Tomato (Solanum lycopersicum L.) Fusarium wilt caused by Fusarium oxysporum f. sp. lycopersici (Fol) is common worldwide,[1] infecting the tomato roots, causing bacterial wilt, and limiting annual tomato yield.[2] Organic amendments, crop rotation, and chemical soil fumigation have been suggested for controlling the disease.[3,4] However, there is a risk that pathogens may become even more abundant in a short time.[5,6] Using antagonistic bacteria to prevent the disease may be the most promising control method, because biocontrol can provide ecosystem protection, food safety, and high efficiency.[7-9]

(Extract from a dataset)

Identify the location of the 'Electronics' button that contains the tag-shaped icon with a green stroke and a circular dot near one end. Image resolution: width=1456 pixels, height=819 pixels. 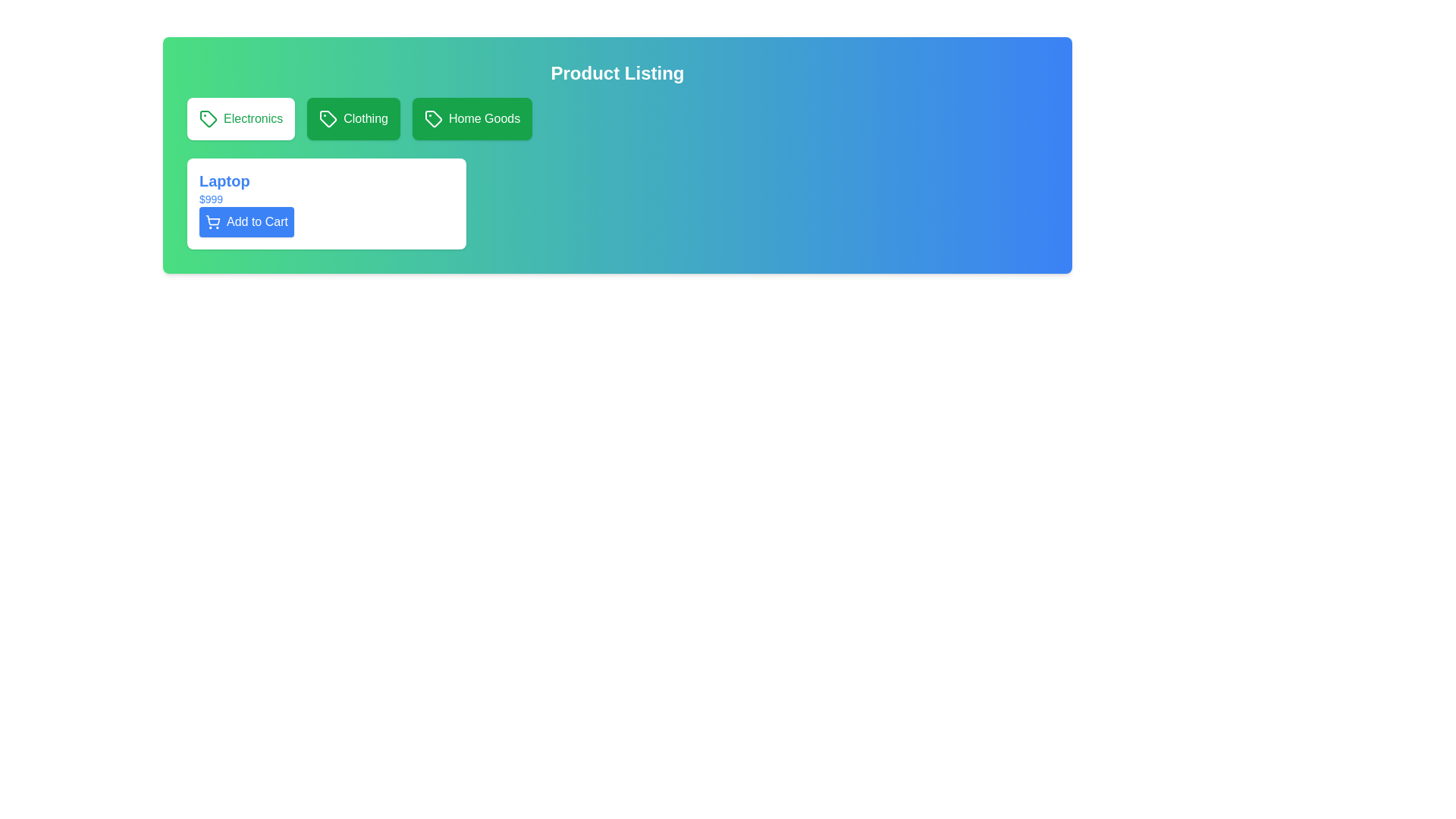
(207, 118). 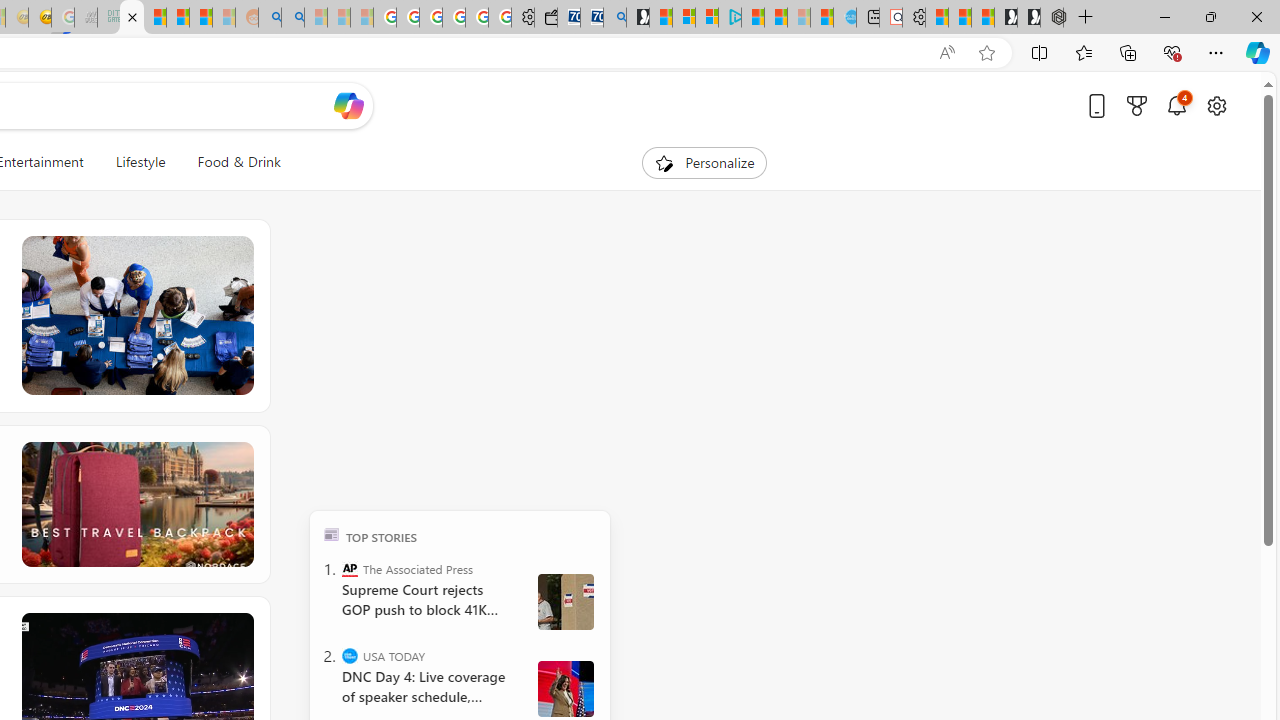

Changes in soil microbial community composition and the induced effects provide useful information for studying soil quality and health.[10] It is particularly important to determine the response of soil bacterial communities to different modifiers because the imbalance in the rhizosphere microbial community is the main cause of soilborne disease.[11] The rhizosphere is a battlefield for soilborne pathogens and beneficial microorganisms.[12]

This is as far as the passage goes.